Department of Pediatric and Adolescent Medicine, Mayo Clinic, Rochester, Minn; Asthma Epidemiology Research Unit, Mayo Clinic, Rochester, Minn.
Department of Health Sciences Research, Mayo Clinic, Rochester, Minn.
J Allergy Clin Immunol Pract. 2018 Jan-Feb;6(1):126-131. doi: 10.1016/j.jaip.2017.04.041. Epub 2017 Jun 19.
We developed and validated NLP-PAC, a natural language processing (NLP) algorithm based on predetermined asthma criteria (PAC) for asthma ascertainment using electronic health records at Mayo Clinic.
To adapt NLP-PAC in a different health care setting, Sanford Children Hospital, by assessing its external validity.
The study was designed as a retrospective cohort study that used a random sample of 2011-2012 Sanford Birth cohort (n = 595). Manual chart review was performed on the cohort for asthma ascertainment on the basis of the PAC. We then used half of the cohort as a training cohort (n = 298) and the other half as a blind test cohort to evaluate the adapted NLP-PAC algorithm. Association of known asthma-related risk factors with the Sanford-NLP algorithm-driven asthma ascertainment was tested.
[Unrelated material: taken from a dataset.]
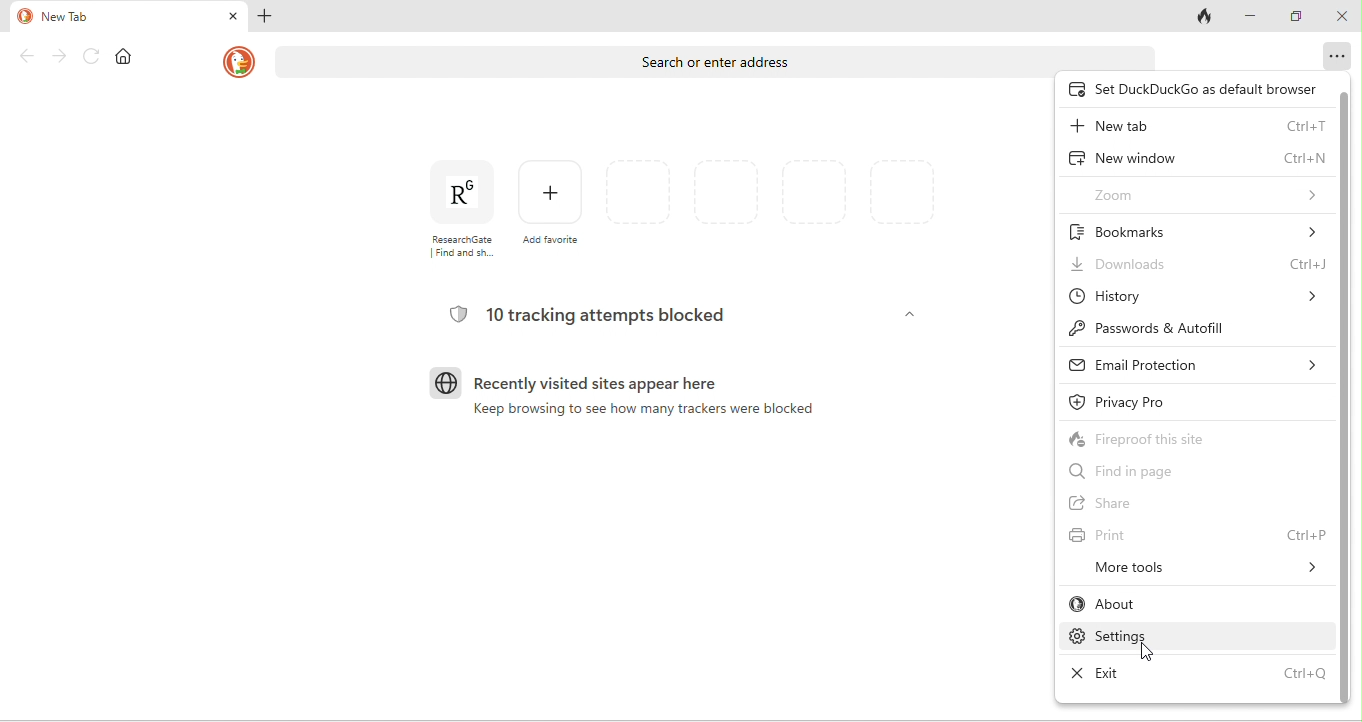  Describe the element at coordinates (1155, 399) in the screenshot. I see `privacy pro` at that location.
Among the eligible test cohort (n = 297), 160 (53%) were males, 268 (90%) white, and the median age was 2.3 years (range, 1.5-3.1 years). NLP-PAC, after adaptation, and the human abstractor identified 74 (25%) and 72 (24%) subjects, respectively, with 66 subjects identified by both approaches. Sensitivity, specificity, positive predictive value, and negative predictive value for the NLP algorithm in predicting asthma status were 92%, 96%, 89%, and 97%, respectively. The known risk factors for asthma identified by NLP (eg, smoking history) were similar to the ones identified by manual chart review.
Successful implementation of NLP-PAC for asthma ascertainment in 2 different practice settings demonstrates the feasibility of automated asthma ascertainment leveraging electronic health record data with a potential to enable large-scale, multisite asthma studies to improve asthma care and research.
我们开发并验证了基于电子病历中预先设定的哮喘标准(PAC)的自然语言处理(NLP)算法 NLP-PAC,用于在梅奥诊所进行哮喘诊断。
通过评估其外部有效性,将 NLP-PAC 应用于不同的医疗保健环境(桑福德儿童医院)。
该研究设计为回顾性队列研究,使用桑福德出生队列(2011-2012 年)的随机样本(n=595)。根据 PAC,对队列进行了手动图表审查,以确定哮喘。然后,我们使用队列的一半作为训练队列(n=298),另一半作为盲测队列,以评估经过改编的 NLP-PAC 算法。测试了与已知哮喘相关的风险因素与桑福德-NLP 算法驱动的哮喘诊断之间的关联。
在合格的测试队列(n=297)中,160 名(53%)为男性,268 名(90%)为白人,中位年龄为 2.3 岁(范围,1.5-3.1 岁)。改编后的 NLP-PAC 和人工摘要分别识别了 74(25%)和 72(24%)的患者,其中 66 名患者通过两种方法识别。NLP 算法预测哮喘状态的敏感性、特异性、阳性预测值和阴性预测值分别为 92%、96%、89%和 97%。NLP 识别的哮喘的已知风险因素(例如,吸烟史)与手动图表审查识别的因素相似。
在 2 种不同的实践环境中成功实施 NLP-PAC 用于哮喘诊断,证明了利用电子病历数据进行自动哮喘诊断的可行性,有可能实现大规模、多站点的哮喘研究,以改善哮喘护理和研究。